Every year over 32,000 migrants are held in our ten UK detention facilities, often treated as imprisoned criminals, deprived of liberty, and, as research by Theos highlights, experience debilitating loss of hope and psychological damage.  This level of criminalisation is not unique to the UK.  So unfair are Home Office processes that half of asylum applicants who are denied refugee status have their appeals upheld. Meanwhile they languish for months in a moral limbo, forbidden to work and made virtually destitute.  This is not an accident, it is a matter of policy.

The Windrush scandal is not at heart a matter of a Home Office not fit for purpose, a chaotic bureaucracy disposing of Landing Slips.  Nor a question of who amongst State officials can make the most abject apology, who knew what and when, a problem susceptible of cure by compensation and by changing the language from “hostile environment” to the more Orwellian “compliant environment”.  Those are symptoms.  The root problem is policy-making in a moral vacuum.

Given current universal denunciation of the treatment of the children of the Windrush generation, there is an opportunity to step back and engage in a serious reform of immigration policy, to create an environment in which both Minsters and civil servants opt for just and compassionate treatment of immigrants.

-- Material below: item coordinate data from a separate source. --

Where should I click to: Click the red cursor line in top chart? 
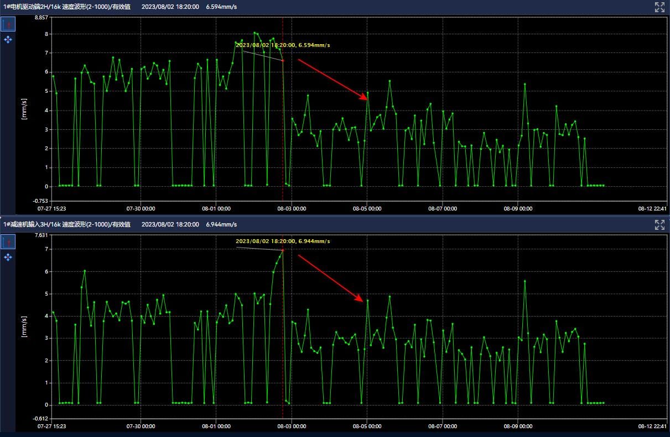(283, 138)
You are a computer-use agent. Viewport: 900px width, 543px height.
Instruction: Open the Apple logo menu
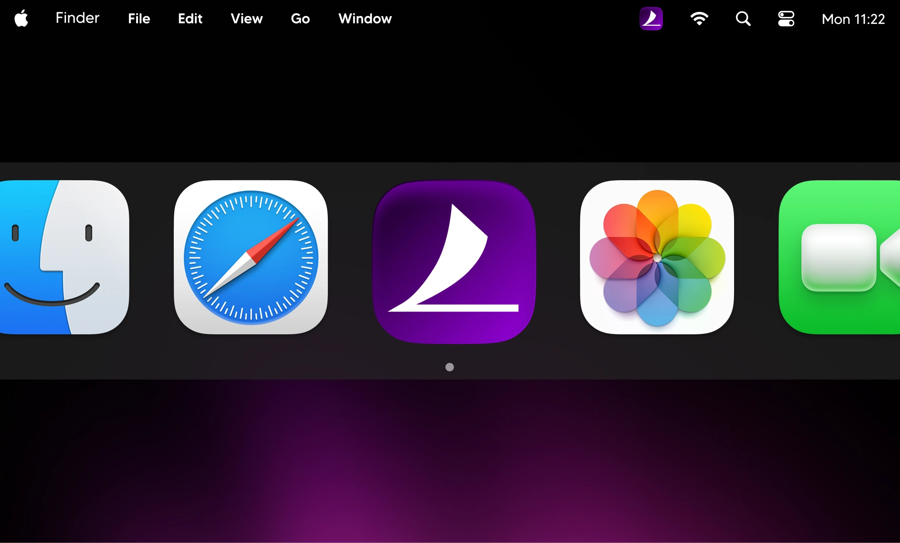(x=21, y=19)
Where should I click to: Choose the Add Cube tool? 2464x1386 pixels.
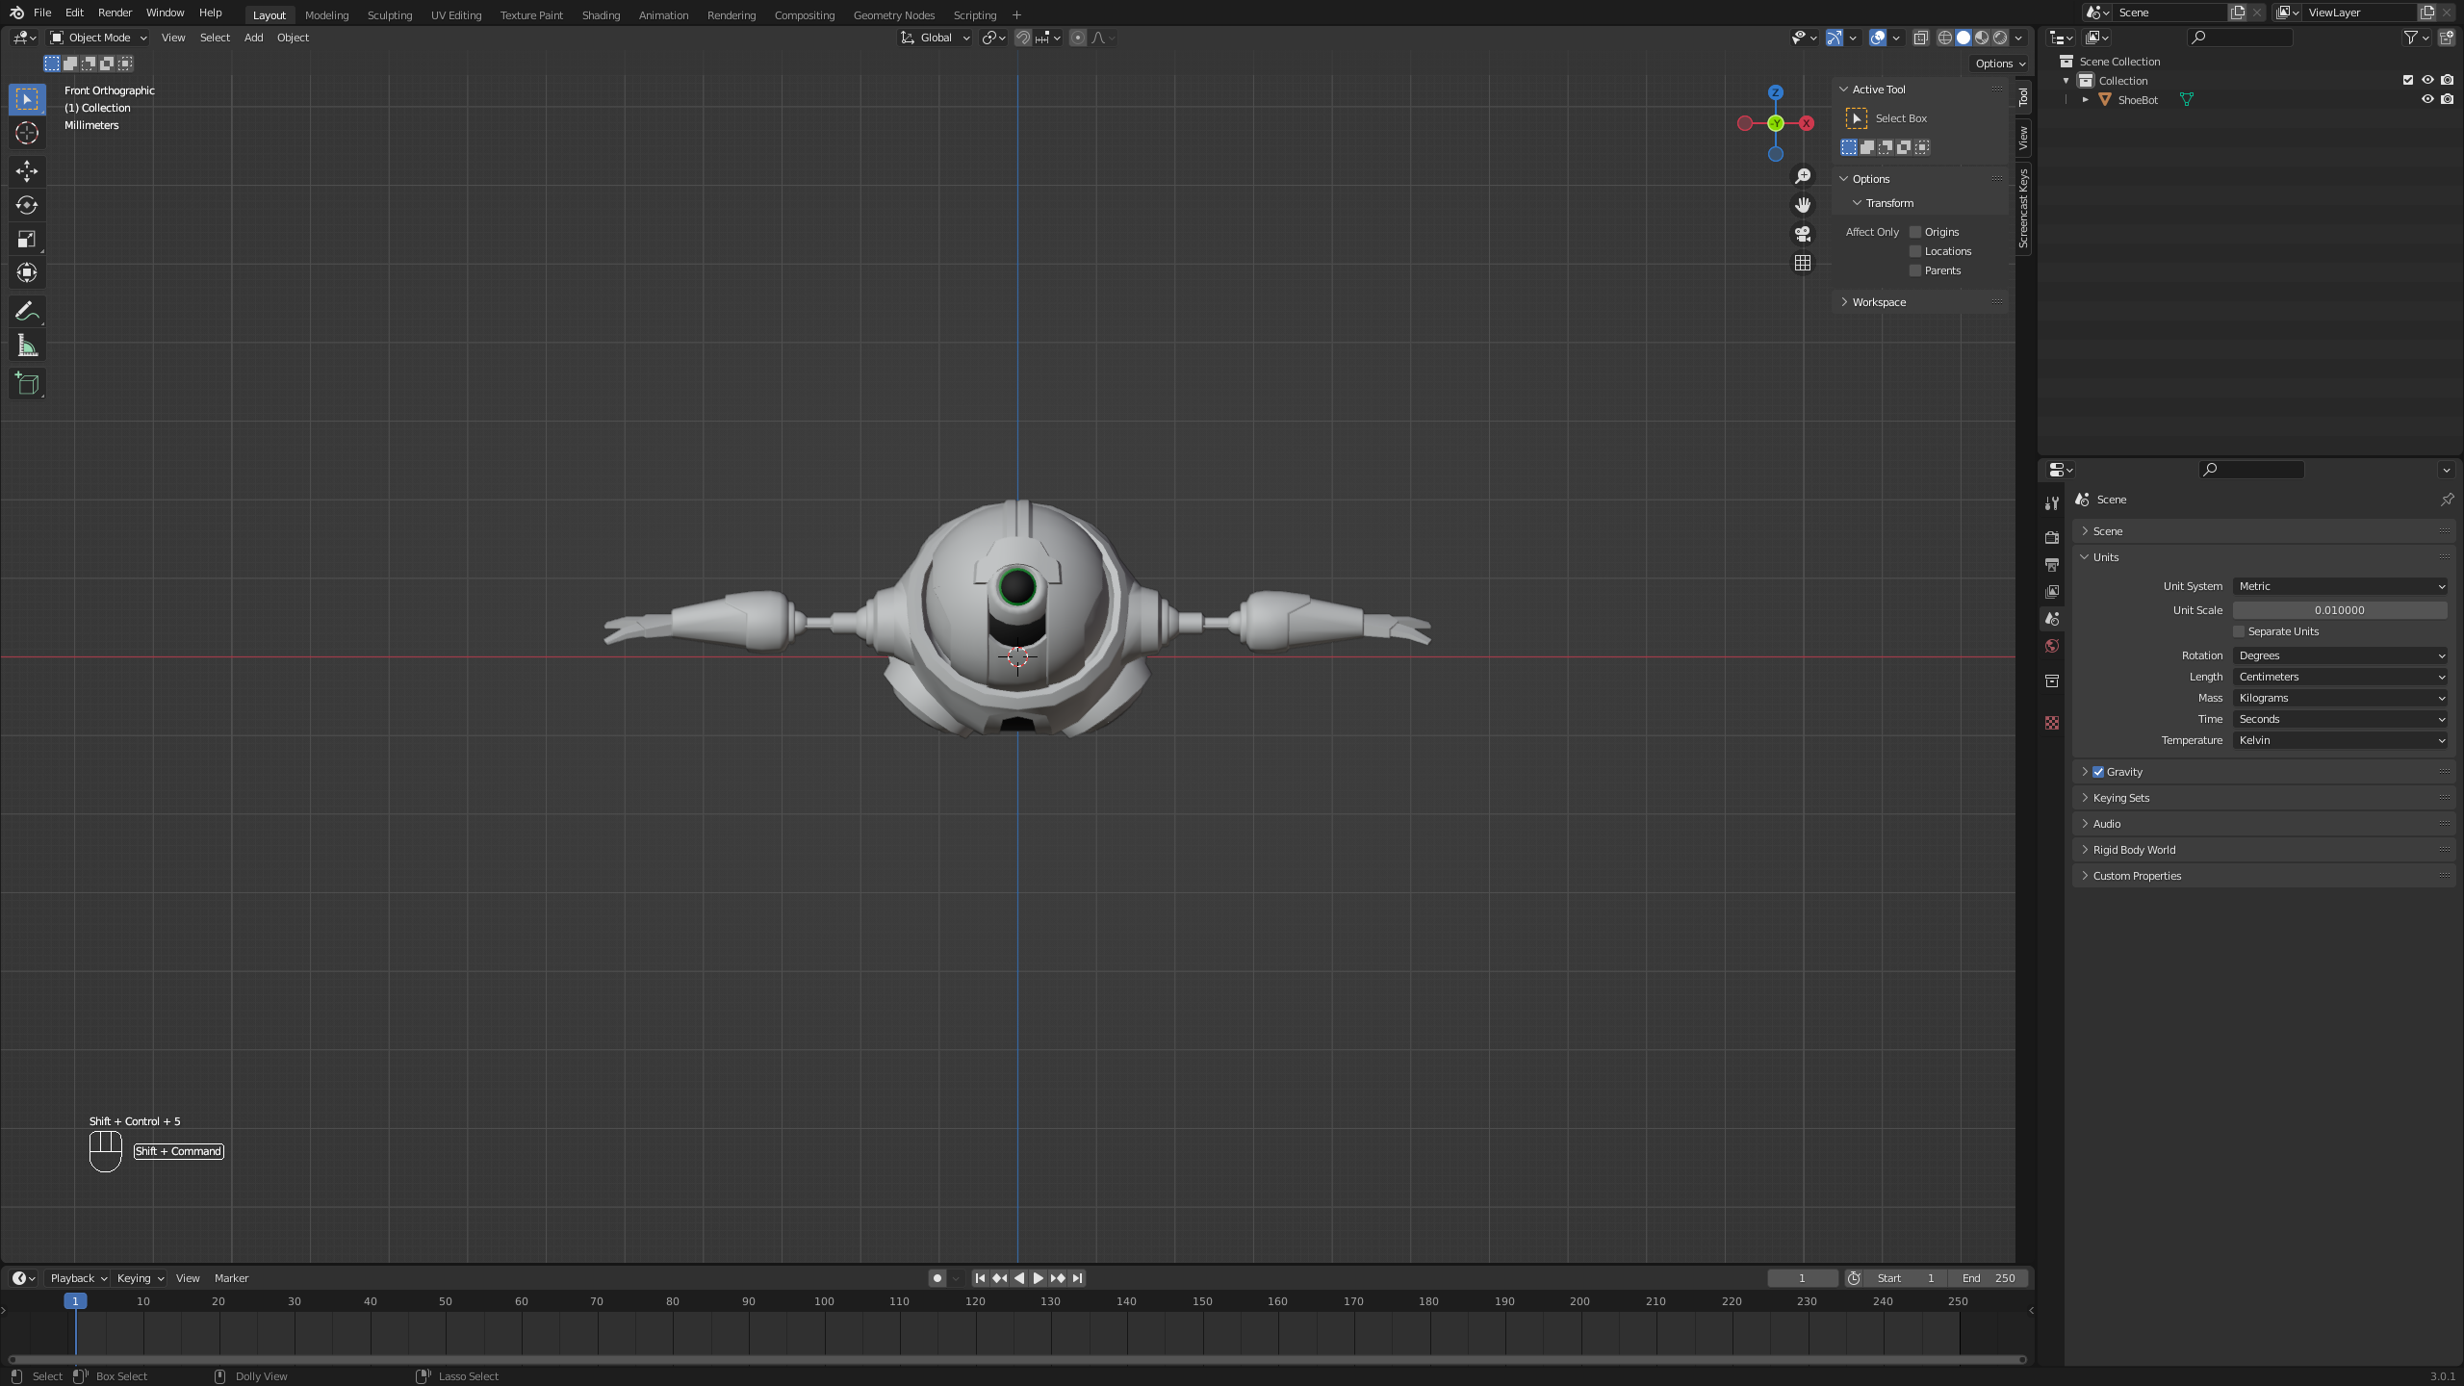tap(27, 383)
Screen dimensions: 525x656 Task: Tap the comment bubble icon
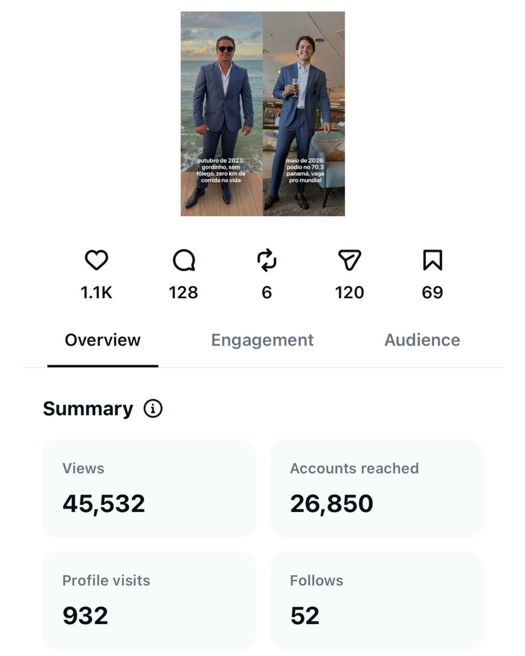coord(184,260)
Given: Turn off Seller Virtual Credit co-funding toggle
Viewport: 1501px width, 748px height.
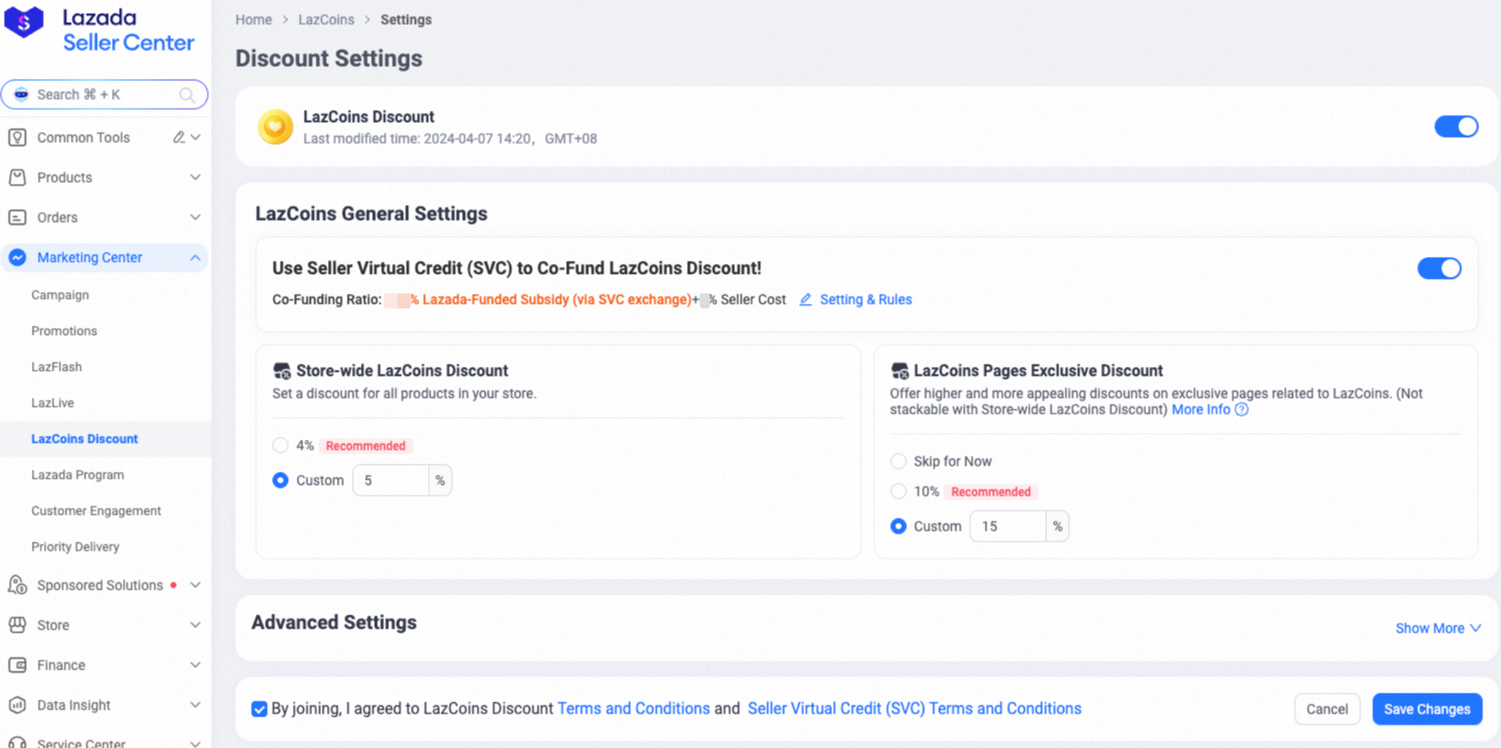Looking at the screenshot, I should point(1439,268).
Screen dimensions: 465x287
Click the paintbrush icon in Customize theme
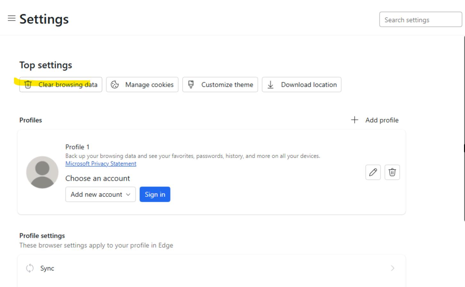click(x=191, y=85)
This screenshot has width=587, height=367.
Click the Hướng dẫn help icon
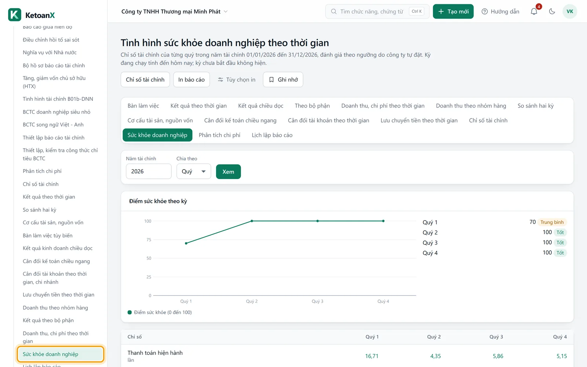485,11
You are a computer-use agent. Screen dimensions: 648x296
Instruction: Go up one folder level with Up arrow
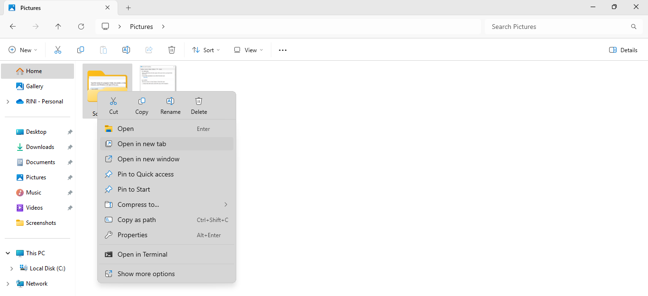coord(58,27)
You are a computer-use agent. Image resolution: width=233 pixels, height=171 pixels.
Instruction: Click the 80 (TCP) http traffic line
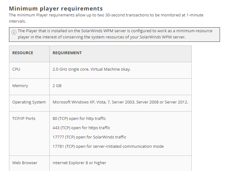(79, 119)

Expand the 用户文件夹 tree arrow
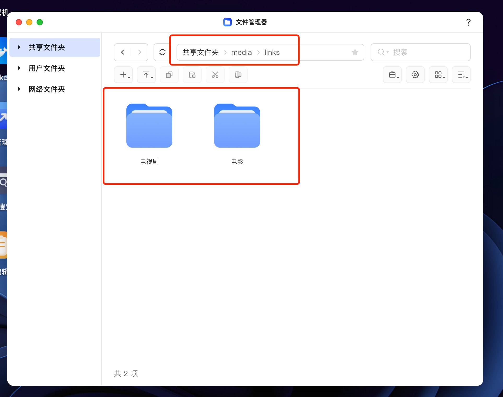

Hospitality means, at the very least, stopping forced destitution as a disincentive to migration.  Solidarity means sustaining international aid so people are not forced to migrate for a decent life taking their skills with them.  Justice means fair processes adjudicating status without rejection as default position, and without unreasonable demand for documents. So it demands sufficient trained and supportive Home Office staff well informed about countries of origin.  Compassion demands drastic reduction in indefinite detention and time spent waiting for a decision, as well as action to address anxiety and resentment in poor host communities.

These changes would complement the compassionate work of many in civil society, particularly the faith communities and notably the Christian churches. It would not be easy and it would sadly carry some political cost.  But after Windrush many more will see it as essential if Britain is to retain some moral integrity as a modern State.